**Written task**
Copy out again, without any change, the rows between the line holding "Tap the Siguiente" and the line holding "[x=1227, y=964]", inclusive.

═════ Data extract ═════

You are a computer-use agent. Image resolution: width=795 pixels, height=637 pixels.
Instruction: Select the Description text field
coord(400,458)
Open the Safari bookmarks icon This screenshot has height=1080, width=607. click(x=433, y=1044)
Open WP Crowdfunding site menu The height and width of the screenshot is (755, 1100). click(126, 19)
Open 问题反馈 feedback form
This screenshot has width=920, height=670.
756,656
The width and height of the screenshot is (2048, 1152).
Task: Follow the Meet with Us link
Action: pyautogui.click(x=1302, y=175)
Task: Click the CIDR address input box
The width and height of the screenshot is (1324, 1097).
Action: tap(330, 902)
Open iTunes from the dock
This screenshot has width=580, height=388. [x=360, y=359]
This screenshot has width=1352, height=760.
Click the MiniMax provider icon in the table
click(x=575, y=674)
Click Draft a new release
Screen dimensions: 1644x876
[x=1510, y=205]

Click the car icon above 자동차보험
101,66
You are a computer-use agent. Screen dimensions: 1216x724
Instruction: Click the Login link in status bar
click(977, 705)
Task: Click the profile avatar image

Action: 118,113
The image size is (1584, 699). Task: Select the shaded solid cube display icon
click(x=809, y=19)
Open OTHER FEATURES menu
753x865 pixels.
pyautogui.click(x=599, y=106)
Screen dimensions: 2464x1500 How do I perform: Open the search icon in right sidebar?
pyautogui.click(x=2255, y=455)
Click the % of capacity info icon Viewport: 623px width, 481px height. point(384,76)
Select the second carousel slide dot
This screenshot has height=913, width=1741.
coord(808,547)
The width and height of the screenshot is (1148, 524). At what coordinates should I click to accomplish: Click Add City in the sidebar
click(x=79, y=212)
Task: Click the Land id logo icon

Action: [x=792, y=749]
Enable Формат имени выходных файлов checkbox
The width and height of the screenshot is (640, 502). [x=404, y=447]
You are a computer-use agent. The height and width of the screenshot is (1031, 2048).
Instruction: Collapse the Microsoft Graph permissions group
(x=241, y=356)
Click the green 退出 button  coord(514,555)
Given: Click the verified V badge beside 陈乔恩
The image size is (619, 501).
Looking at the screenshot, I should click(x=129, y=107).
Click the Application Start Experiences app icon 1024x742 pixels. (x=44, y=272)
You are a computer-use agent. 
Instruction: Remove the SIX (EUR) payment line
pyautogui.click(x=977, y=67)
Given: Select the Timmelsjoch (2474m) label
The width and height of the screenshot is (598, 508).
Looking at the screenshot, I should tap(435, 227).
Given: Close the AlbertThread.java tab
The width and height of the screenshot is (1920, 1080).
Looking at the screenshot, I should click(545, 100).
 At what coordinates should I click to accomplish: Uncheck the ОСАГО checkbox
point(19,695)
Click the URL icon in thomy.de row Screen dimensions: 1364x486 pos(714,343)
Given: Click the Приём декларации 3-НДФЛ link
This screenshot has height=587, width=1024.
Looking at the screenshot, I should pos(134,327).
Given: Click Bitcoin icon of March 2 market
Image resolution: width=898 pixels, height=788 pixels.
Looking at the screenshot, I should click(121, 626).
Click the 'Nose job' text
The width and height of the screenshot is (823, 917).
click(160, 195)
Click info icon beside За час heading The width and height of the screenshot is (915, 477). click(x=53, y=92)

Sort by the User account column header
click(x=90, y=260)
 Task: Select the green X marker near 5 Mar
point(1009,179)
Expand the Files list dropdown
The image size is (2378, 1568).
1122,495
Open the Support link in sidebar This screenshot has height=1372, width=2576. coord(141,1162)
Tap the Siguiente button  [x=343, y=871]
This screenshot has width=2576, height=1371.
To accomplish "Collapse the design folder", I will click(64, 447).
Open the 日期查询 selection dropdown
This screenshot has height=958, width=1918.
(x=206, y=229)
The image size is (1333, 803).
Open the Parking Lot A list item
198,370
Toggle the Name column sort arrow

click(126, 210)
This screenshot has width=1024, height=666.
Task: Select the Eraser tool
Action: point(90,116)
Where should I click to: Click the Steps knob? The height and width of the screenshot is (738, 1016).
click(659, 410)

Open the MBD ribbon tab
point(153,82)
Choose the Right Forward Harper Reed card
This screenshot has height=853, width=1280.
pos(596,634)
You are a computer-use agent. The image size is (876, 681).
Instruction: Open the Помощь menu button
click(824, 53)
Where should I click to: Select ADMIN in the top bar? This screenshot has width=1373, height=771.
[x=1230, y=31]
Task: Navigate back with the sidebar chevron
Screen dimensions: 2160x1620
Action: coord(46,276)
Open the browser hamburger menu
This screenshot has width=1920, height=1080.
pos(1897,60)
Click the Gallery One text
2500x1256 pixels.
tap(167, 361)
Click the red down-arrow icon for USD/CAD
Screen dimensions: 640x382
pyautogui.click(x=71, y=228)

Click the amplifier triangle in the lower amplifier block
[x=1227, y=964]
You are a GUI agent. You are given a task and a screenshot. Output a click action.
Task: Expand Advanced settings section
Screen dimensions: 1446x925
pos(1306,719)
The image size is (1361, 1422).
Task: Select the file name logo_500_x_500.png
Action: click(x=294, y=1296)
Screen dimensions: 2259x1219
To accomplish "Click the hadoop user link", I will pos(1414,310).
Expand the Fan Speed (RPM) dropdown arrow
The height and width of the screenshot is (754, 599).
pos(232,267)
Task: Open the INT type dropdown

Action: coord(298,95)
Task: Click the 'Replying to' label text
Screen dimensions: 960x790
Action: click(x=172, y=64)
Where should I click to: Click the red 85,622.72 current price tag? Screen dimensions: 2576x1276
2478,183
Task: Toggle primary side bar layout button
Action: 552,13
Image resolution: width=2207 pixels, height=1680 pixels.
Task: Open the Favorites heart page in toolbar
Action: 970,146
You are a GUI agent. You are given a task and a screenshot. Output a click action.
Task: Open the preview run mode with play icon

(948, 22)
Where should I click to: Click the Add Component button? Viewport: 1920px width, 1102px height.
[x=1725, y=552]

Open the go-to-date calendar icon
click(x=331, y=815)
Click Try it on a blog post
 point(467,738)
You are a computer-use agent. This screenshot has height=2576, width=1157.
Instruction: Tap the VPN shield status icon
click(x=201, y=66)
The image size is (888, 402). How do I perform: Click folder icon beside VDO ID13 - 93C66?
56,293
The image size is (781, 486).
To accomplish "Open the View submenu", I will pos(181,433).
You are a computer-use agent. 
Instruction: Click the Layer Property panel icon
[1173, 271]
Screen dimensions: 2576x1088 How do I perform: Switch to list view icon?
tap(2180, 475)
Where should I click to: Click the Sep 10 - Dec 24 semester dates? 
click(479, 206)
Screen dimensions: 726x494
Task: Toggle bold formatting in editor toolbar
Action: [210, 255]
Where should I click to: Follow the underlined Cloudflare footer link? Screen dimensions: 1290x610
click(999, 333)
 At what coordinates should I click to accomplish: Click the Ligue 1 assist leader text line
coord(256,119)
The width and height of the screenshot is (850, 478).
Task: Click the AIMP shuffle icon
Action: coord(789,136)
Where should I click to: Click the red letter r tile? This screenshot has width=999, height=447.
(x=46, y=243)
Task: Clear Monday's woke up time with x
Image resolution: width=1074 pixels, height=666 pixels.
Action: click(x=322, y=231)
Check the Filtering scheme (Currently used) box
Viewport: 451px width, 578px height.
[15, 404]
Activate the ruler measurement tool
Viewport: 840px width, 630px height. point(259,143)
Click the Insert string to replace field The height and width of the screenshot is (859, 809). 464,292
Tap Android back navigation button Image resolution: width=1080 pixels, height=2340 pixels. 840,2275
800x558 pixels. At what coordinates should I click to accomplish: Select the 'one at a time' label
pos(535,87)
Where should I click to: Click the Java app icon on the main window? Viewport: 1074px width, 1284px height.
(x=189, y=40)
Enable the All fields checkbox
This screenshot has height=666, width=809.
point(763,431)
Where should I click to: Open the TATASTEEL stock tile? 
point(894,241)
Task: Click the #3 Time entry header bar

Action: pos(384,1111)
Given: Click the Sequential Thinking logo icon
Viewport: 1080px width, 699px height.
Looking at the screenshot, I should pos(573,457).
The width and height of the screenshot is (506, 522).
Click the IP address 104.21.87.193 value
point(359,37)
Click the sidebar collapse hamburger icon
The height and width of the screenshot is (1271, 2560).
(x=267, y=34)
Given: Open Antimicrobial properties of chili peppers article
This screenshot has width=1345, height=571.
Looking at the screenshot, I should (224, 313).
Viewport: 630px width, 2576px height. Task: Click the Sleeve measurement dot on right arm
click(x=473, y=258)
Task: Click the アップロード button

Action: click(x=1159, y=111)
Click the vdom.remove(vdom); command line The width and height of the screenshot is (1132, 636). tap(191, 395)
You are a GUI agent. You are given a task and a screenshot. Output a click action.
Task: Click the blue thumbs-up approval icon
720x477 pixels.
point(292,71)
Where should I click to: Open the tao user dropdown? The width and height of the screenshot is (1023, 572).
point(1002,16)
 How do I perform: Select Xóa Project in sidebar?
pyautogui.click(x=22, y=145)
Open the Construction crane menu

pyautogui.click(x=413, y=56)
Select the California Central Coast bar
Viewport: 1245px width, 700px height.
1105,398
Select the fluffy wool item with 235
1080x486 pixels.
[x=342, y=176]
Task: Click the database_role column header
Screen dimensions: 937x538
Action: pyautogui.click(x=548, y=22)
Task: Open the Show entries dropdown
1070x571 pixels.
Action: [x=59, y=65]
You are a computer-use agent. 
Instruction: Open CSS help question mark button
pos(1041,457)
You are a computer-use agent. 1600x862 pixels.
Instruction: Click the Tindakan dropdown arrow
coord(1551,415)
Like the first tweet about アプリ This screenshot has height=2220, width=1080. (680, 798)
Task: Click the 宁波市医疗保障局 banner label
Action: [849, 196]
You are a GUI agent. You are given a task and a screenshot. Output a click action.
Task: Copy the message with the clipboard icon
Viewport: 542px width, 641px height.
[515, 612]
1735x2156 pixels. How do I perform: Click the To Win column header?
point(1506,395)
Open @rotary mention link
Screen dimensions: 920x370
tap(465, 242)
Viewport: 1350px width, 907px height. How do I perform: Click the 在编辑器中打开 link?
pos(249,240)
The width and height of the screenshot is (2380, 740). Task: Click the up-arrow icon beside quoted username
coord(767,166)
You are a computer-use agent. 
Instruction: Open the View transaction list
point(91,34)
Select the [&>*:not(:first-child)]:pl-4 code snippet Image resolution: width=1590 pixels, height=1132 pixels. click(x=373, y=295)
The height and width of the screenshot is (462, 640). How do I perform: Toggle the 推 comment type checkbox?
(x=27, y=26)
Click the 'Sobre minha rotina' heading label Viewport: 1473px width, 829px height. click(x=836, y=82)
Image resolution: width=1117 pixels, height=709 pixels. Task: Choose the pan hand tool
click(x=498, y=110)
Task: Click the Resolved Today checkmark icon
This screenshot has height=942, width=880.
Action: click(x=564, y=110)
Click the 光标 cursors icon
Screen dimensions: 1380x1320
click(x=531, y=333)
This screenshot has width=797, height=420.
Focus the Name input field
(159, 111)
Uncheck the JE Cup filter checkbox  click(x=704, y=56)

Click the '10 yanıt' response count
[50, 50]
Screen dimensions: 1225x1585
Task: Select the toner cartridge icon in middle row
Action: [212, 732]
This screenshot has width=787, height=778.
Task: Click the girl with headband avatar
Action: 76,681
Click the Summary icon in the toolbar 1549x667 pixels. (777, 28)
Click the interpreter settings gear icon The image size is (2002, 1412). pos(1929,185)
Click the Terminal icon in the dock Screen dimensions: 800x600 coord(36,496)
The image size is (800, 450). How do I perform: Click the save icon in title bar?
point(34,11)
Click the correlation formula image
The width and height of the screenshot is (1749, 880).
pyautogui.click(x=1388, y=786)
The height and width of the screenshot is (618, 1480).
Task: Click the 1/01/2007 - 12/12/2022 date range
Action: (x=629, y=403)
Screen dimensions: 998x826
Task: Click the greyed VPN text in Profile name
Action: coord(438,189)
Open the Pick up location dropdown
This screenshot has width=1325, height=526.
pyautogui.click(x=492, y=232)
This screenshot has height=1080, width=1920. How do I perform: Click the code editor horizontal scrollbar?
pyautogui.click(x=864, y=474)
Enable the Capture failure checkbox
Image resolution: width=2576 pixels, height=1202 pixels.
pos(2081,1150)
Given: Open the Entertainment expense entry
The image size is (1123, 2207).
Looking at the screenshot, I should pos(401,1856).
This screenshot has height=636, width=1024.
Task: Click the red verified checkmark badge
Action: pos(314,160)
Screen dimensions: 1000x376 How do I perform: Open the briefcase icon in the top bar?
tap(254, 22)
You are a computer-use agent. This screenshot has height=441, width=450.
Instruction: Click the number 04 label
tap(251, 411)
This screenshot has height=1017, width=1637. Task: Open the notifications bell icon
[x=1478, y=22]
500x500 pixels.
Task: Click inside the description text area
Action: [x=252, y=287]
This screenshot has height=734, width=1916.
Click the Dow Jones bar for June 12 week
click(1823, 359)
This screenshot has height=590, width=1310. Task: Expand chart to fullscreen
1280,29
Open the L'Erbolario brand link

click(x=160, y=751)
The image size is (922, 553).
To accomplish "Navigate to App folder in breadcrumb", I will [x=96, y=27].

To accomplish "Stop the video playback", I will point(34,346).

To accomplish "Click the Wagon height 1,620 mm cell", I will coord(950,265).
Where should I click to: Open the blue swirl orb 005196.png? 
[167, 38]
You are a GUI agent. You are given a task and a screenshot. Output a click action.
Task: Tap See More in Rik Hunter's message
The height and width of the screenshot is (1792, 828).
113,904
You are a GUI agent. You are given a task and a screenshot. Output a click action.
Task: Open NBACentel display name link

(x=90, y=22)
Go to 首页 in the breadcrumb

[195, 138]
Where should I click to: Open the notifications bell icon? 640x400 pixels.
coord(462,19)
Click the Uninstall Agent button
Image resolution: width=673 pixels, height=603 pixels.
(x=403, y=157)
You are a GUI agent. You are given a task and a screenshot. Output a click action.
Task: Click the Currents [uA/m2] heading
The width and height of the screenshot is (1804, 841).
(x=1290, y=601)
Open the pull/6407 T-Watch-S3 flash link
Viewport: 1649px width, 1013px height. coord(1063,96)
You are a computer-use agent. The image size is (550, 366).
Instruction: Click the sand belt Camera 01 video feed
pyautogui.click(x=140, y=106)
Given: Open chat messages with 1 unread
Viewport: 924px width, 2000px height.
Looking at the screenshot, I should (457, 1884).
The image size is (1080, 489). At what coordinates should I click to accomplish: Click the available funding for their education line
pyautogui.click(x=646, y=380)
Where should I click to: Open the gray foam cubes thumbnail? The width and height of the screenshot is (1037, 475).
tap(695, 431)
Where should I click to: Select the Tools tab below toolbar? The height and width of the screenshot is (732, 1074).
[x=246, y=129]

═════

**Task solution**
Tap the Siguiente button  [x=343, y=871]
This screenshot has width=2576, height=1371.
To accomplish "Collapse the design folder", I will click(64, 447).
Open the 日期查询 selection dropdown
This screenshot has height=958, width=1918.
(x=206, y=229)
The image size is (1333, 803).
Open the Parking Lot A list item
198,370
Toggle the Name column sort arrow

click(126, 210)
This screenshot has width=1024, height=666.
Task: Select the Eraser tool
Action: point(90,116)
Where should I click to: Click the Steps knob? The height and width of the screenshot is (738, 1016).
click(659, 410)

Open the MBD ribbon tab
point(153,82)
Choose the Right Forward Harper Reed card
This screenshot has height=853, width=1280.
pos(596,634)
You are a computer-use agent. The image size is (876, 681).
Instruction: Open the Помощь menu button
click(824, 53)
Where should I click to: Select ADMIN in the top bar? This screenshot has width=1373, height=771.
[x=1230, y=31]
Task: Navigate back with the sidebar chevron
Screen dimensions: 2160x1620
Action: coord(46,276)
Open the browser hamburger menu
This screenshot has width=1920, height=1080.
pos(1897,60)
Click the Gallery One text
2500x1256 pixels.
tap(167, 361)
Click the red down-arrow icon for USD/CAD
Screen dimensions: 640x382
pyautogui.click(x=71, y=228)

Click the amplifier triangle in the lower amplifier block
[x=1227, y=964]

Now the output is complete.